- **What you have to do**
Omit all pictures and transcribe only the lines in the entries below that run from the line with "Click the Organize stacked-pages icon" through the line with "Switch to the Elements panel".

- **Data shown**

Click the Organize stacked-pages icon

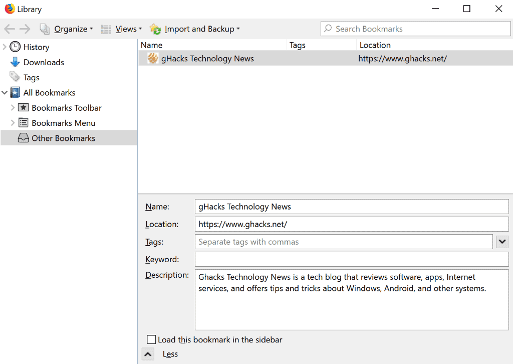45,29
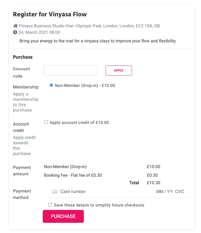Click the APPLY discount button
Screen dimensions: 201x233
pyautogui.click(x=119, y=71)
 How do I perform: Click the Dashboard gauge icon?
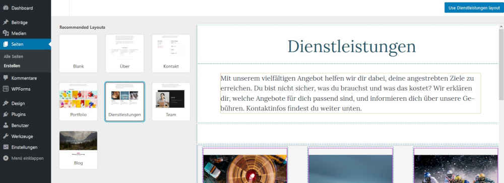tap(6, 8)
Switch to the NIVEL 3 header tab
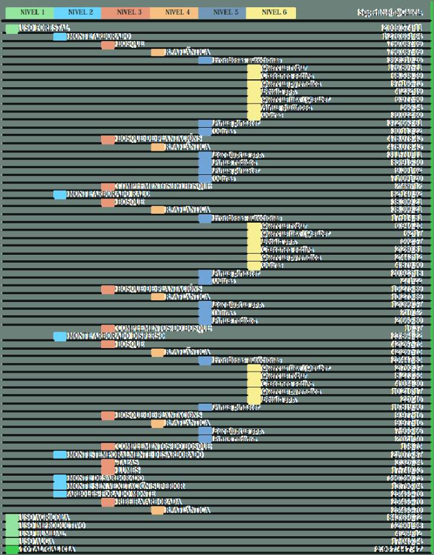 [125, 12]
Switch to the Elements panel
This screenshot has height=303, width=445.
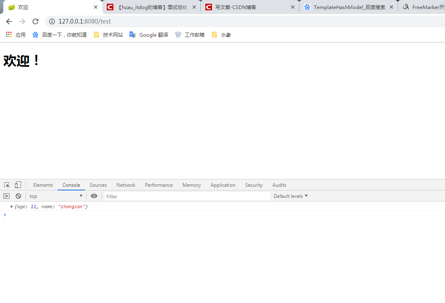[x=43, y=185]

* * *

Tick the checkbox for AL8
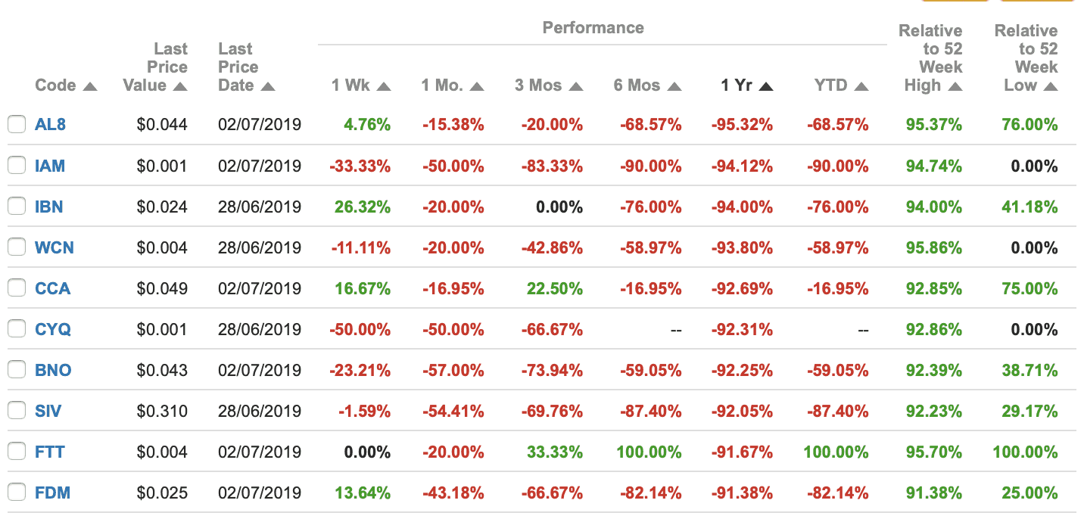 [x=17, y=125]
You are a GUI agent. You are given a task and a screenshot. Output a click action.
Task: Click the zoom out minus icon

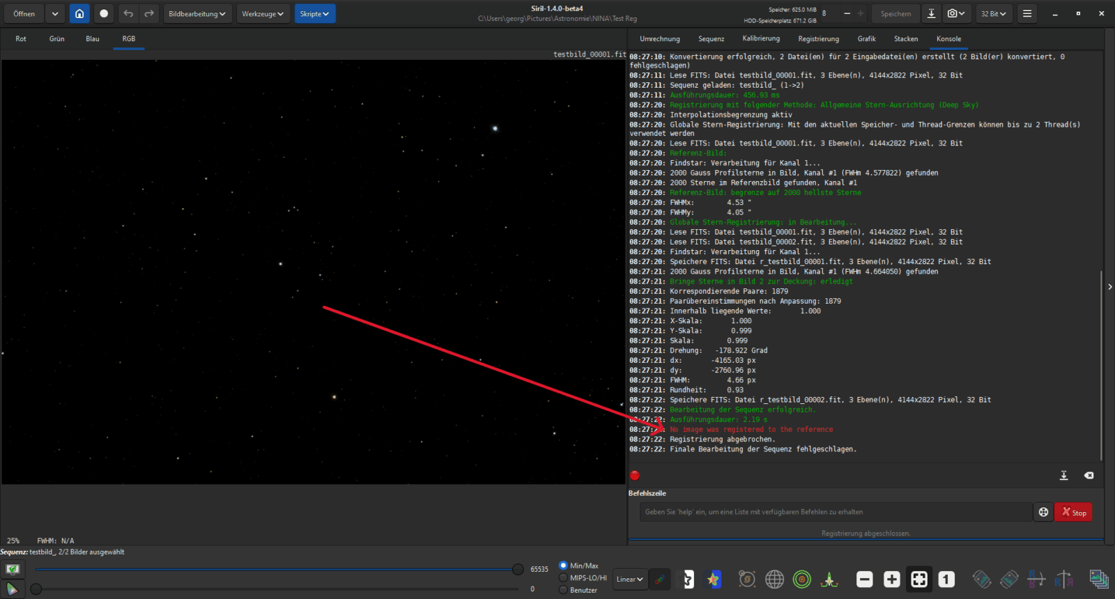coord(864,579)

- **Task output**
Click the Organize stacked-pages icon

45,29
Click the APPLY discount button
Screen dimensions: 201x233
pyautogui.click(x=119, y=71)
 How do I perform: Click the Dashboard gauge icon?
tap(6, 8)
Switch to the NIVEL 3 header tab
 [125, 12]
Switch to the Elements panel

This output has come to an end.